The Property obtained

16.

We would observe that Mr Morris’s submissions have the virtue of simplicity and consistency with authority and the statutory language as long as he can bring the present case within the ambit of s.80(3) (b) and (c) POCA 2002.

17.

In essence what the Crown now contend is that the property obtained by the appellant was not the freehold title to 18A Northgate Mansions, but the funds transferred by the lender to his solicitor that were in turn transmitted to the vendor. If the property obtained is the money, then it can be said:-

i)

The appellant no longer holds the money because it was invested in the residential property.

ii)

60% of the 2008 value of the residential property indirectly represents the funds obtained in 2003 despite the repayment of the first mortgage and the grant of the second, because it was only by means of the first tainted advance that the appellant was able to secure his interest in the residential property that was the basis of the second advance.

iii)

The funds, unlike the freehold title, were not subject to a charge in favour of someone else that now has to be credited against the current value of the property that represents the funds.

iv)

The analogy that the Crown makes with the position of someone who purchases shares with tainted funds is a good one. The property obtained by the unlawful conduct is the money that is changed into shares.

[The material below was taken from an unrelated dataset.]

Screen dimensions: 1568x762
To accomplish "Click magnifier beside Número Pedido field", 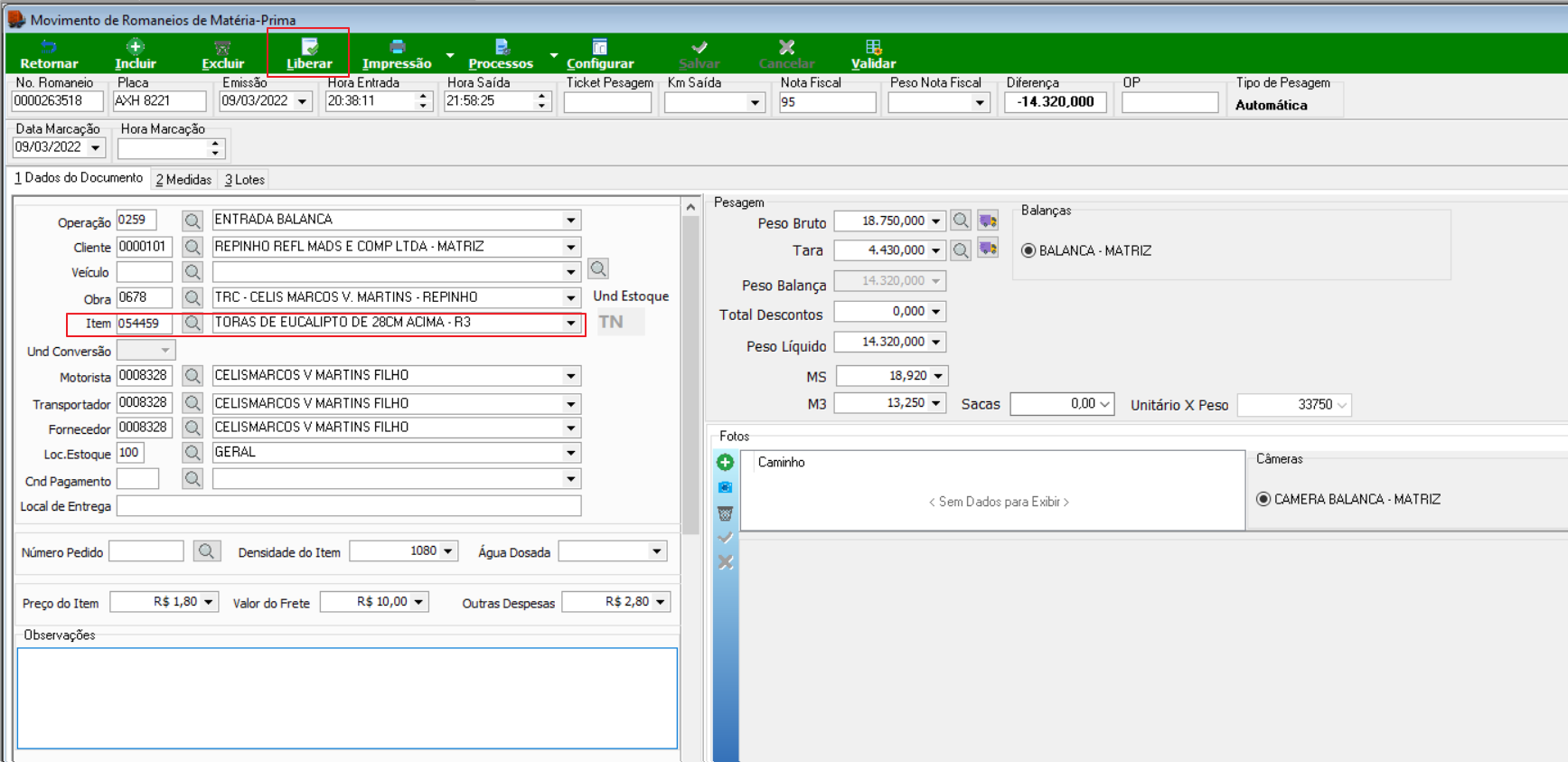I will click(x=206, y=550).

It is the proportion of the purchase price of the shares that represents the property obtained. The value of the shares at the time of the confiscation order is the relevant value applying the proportion at acquisition. If the tainted part of the purchase price came from a loan or overdraft the value at the date of the confiscation is not discounted by the cost of repaying the loan. As explained in May

“The benefit gained is the total value of the property or advantage obtained, not the defendant's net profit after deduction of expenses”.

18.

Mr Krolick responds to this new way in which the Crown puts its case by submitting that the share analogy is inappropriate because in the present case the appellant never obtained an interest in the funds that passed through his solicitor’s account but only in the property that was acquired in consequence of the mortgage arrangement.

19.

He relies on the analysis of the position at common law given by Lord Goff in the case of R v Preddy [1996] 2 Cr App R 524. In that case the House of Lords concluded that a mortgagor did not obtain funds belonging to another for the purposes of s.15 Theft Act 1968 before its amendment. Lord Goff observed 538-9

I turn first to the stage of the payment to the solicitor. At this point of time, the question has to be considered on the basis that the solicitor, when he receives the money, does so as agent of the lending institution and holds it as bare trustee for the lending institution: see Target Holdings Ltd. v. Redferns  [1996] 1 A.C. 421, 436, per Lord Browne-Wilkinson. Now it is true that, by reason of the deception of the mortgagor, the legal interest in the money has vested in the solicitor; and it may be suggested that in those circumstances the mortgagor has obtained the money either for himself or for another within section 15(2). But (like Sir John Smith - see his commentary on the decision of the Court of Appeal in the present case [1995] Crim.L.R. 564) I find difficulty in conceiving that in either case section 15 applies where, as here, the solicitor receives the money in his capacity as agent of the lending institution, in circumstances in which the lending institution retains control over the money while in his (the solicitor's) hands and can require it to be repaid at any time. Furthermore, in any event the same difficulties arise here as they do where the money has been paid direct to the mortgagor by electronic transfer, or by cheque. This is because any chose in action which comes into existence by the crediting of the solicitor's bank account (simultaneously with the debiting of the lending institution's bank account), or by the receipt by the solicitors of a cheque from the lending institution, can never have belonged to the lending institution or its bank and so can never have belonged to another as required by section 15(1).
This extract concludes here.